Infineon Technologies grew its fiscal fourth-quarter revenue by 21 percent thanks to the global auto industry’s recovery. The German chipmaker’s vehicle segment saw significant sequential and annual gains after enduring a coronavirus pandemic related downturn in the fiscal third quarter.
The corporation believes the revival of the worldwide personal transport sector will bolster its income in the fiscal first quarter of 2021 and beyond.
Infineon’s FQ4 Triumph
In the three months ending September 30, Infineon took in €2.49 billion ($2.93 billion) in revenue, a marked improvement over the €2.06 billion ($2.43 billion) it made in FQ4 2019. The firm also bettered its intake on a sequential basis by 15 percent.
For the full fiscal year 2020, the company made €8.567 billion ($10.11 billion), up 7 percent year-over-year.
Infineon’s income rebound was a by-product of the outstanding performance of its automotive division. The segment, responsible for 42 percent of the chipmaker’s sales, earned €1.05 billion ($1.24 billion) last quarter. That haul represents an 18 percent increase on an annual basis and a 29 percent spike quarter-over-quarter.
CEO Dr. Reinhard Ploss noted the vehicle market experienced a better-than-expected recovery from its COVID-19 related plunge this summer.
The corporation experienced a 19 percent yearly spike in its power & sensor systems unit sales, which totaled €759 million ($894 million). Its connected secure system revenue rose 101.2 percent from the same time frame in 2019. However, the firm’s industrial power control segment income declined by 5 percent due to softness in the factory automation market.
Infineon’s FQ4 income also enjoyed a boost from its absorption of Cypress Semiconductor, which concluded in April. Dr. Ploss said the subsidiary provided its parent organization with one-fifth of its total intake for the September period in an earnings call.

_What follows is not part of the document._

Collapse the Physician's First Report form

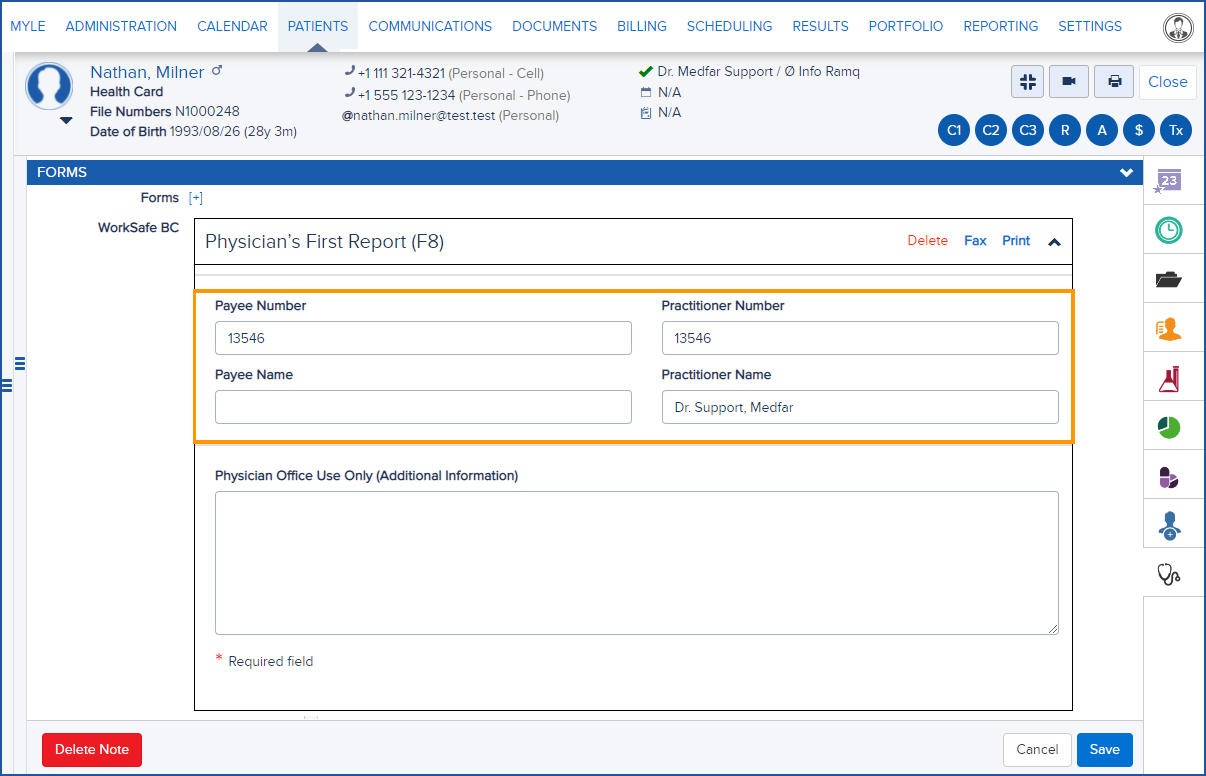1054,241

Vehicle Demand and Electrification to Drive Growth
The Neubiberg-based semiconductor company anticipates €2.4 billion ($2.83 billion) to €2.7 billion ($3.19 billion) in sales for FQ1 2021. Depending on its performance, the firm will grow its business by 25.2 to 40.9 percent year-over-year in the current period.
Infineon estimates its 2021 fiscal year income will be around €10.5 billion ($12.39 billion), a 22.56 percent annual improvement.
Despite forecasting double-digit expansion, the chipmaker described its outlook as “cautiously optimistic.” Having experienced the disruptive effects of the first wave of the coronavirus outbreak, it worries its recent resurgence could impact its business. The company is also concerned about ongoing trade tensions between the United States and China affecting its profitability.
That said, Infineon found the fairly rapid recovery of the American and European auto markets to be encouraging. It also views the French and German governments’ offering sizable electric vehicle purchase incentives as a positive development. Since battery-powered transports have higher chip content than their fossil fuel-driven counterparts, the electrification trend works in Infineon’s favor.
Dr. Ploss opined that work-from-home transitions prompted by COVID-19 would result in a permanent uptick in online services usage. The chief executive believes that new market preference will lead to more sales to the firm’s data center clients.
Like many chipmakers, Infineon experienced massive disruption and some business contraction due to the pandemic. But the global health crisis’s impact on various markets has cultivated its growth. But opportunity alone does not make businesses successful; companies need products their end-markets want. Infineon’s diverse catalog and expanding target markets should enable it to realize its near and long-term projections.